____ Dataset rows

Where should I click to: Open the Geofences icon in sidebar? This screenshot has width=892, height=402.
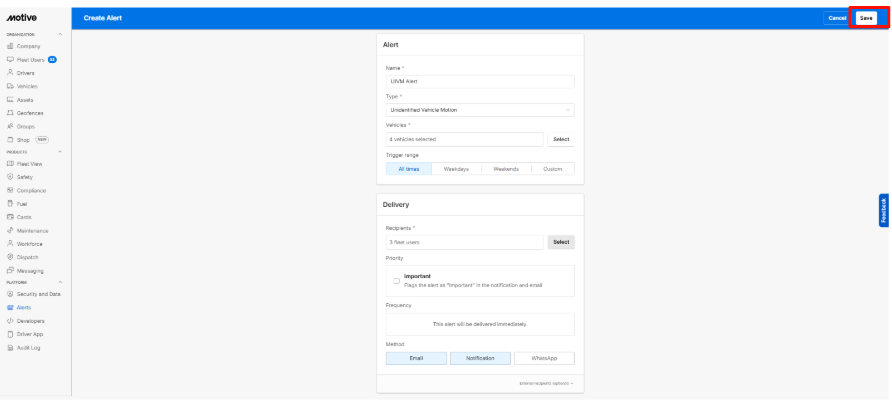10,113
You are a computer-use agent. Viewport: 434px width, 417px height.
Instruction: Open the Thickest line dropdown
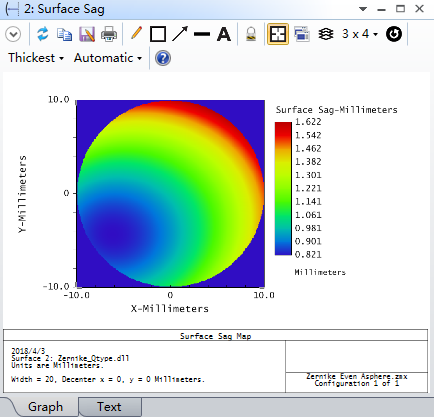[36, 58]
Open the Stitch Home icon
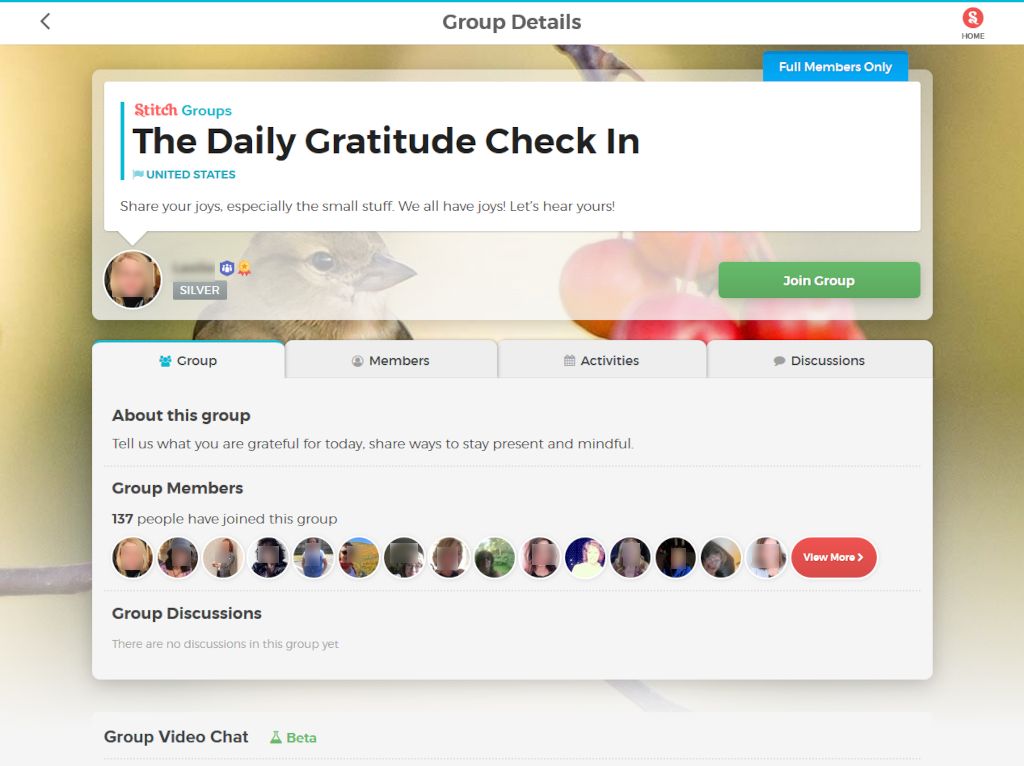The width and height of the screenshot is (1024, 766). coord(972,24)
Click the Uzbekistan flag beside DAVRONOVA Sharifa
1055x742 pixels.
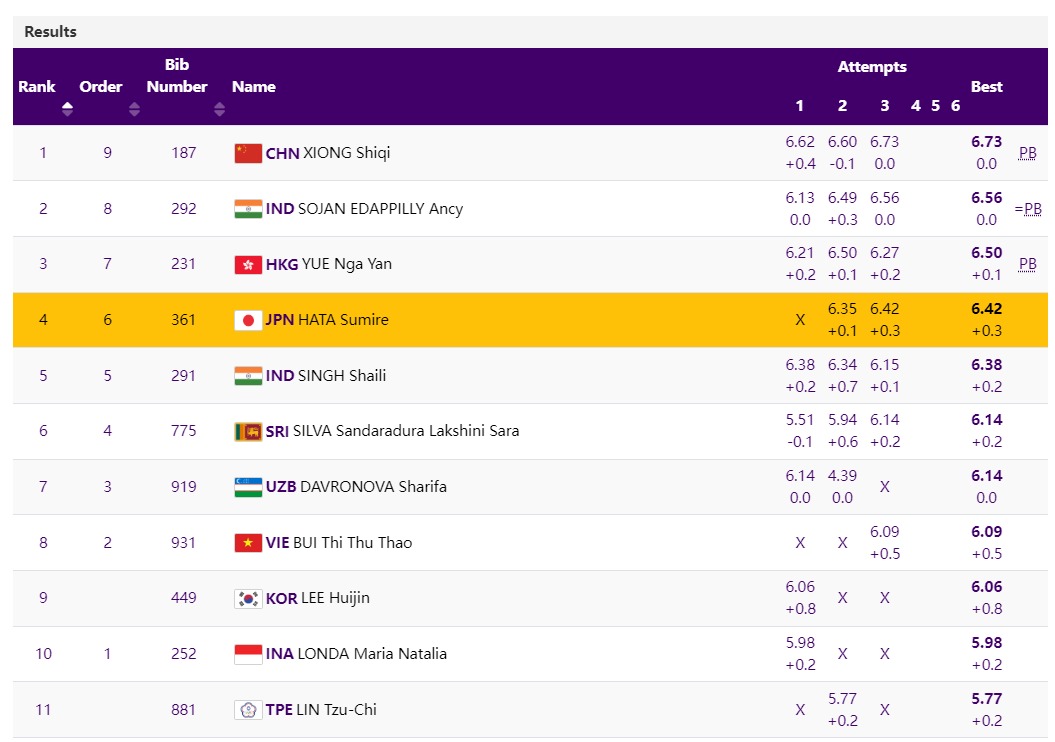[x=248, y=487]
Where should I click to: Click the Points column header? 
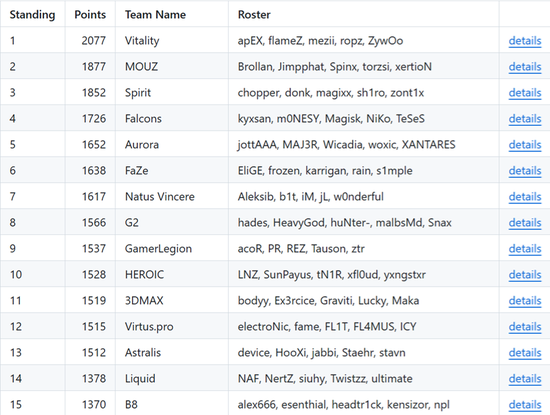tap(90, 14)
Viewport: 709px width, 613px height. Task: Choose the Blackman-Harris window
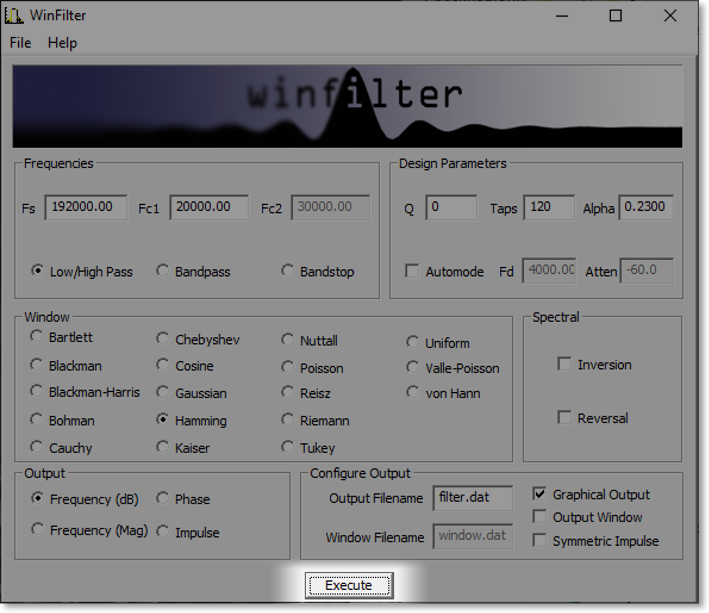click(37, 392)
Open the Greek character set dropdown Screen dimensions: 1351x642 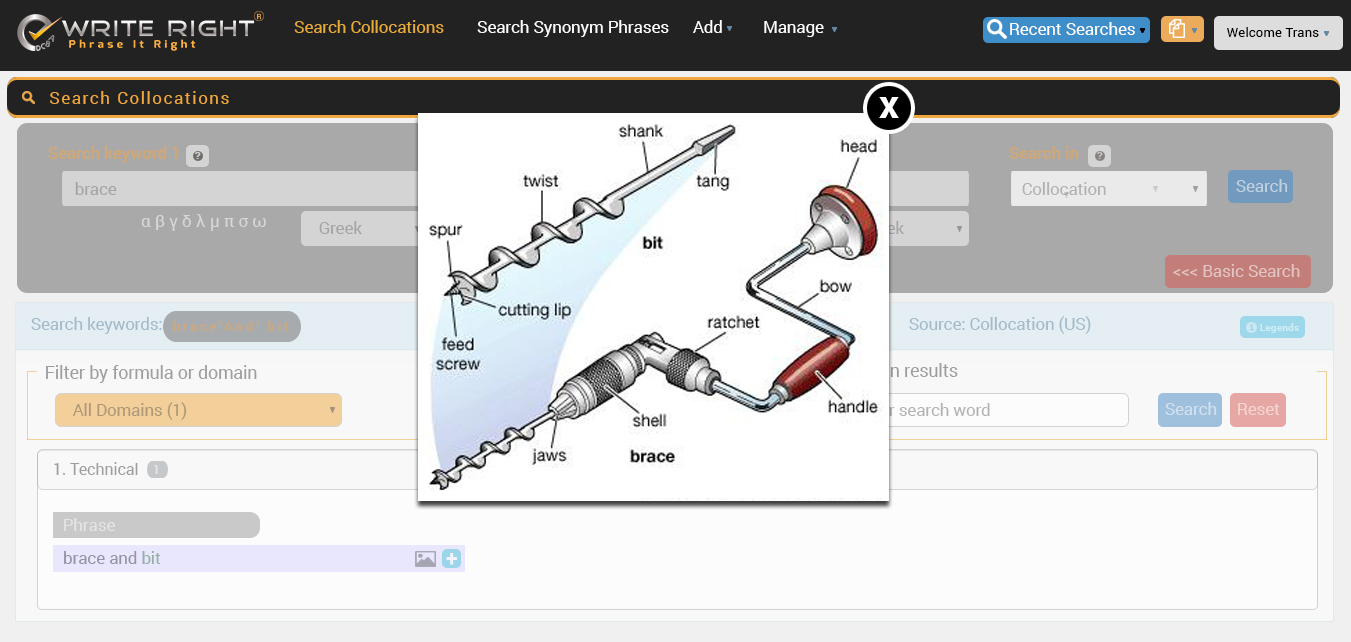pos(360,229)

________

- **Challenge**: Pick out every line in the items above that contains the word "should" and copy each of those lines.

- **Answer to this exercise**:
Where should I click to: Open the Geofences icon in sidebar? This screenshot has width=892, height=402.
Where should I click to: Click the Points column header? 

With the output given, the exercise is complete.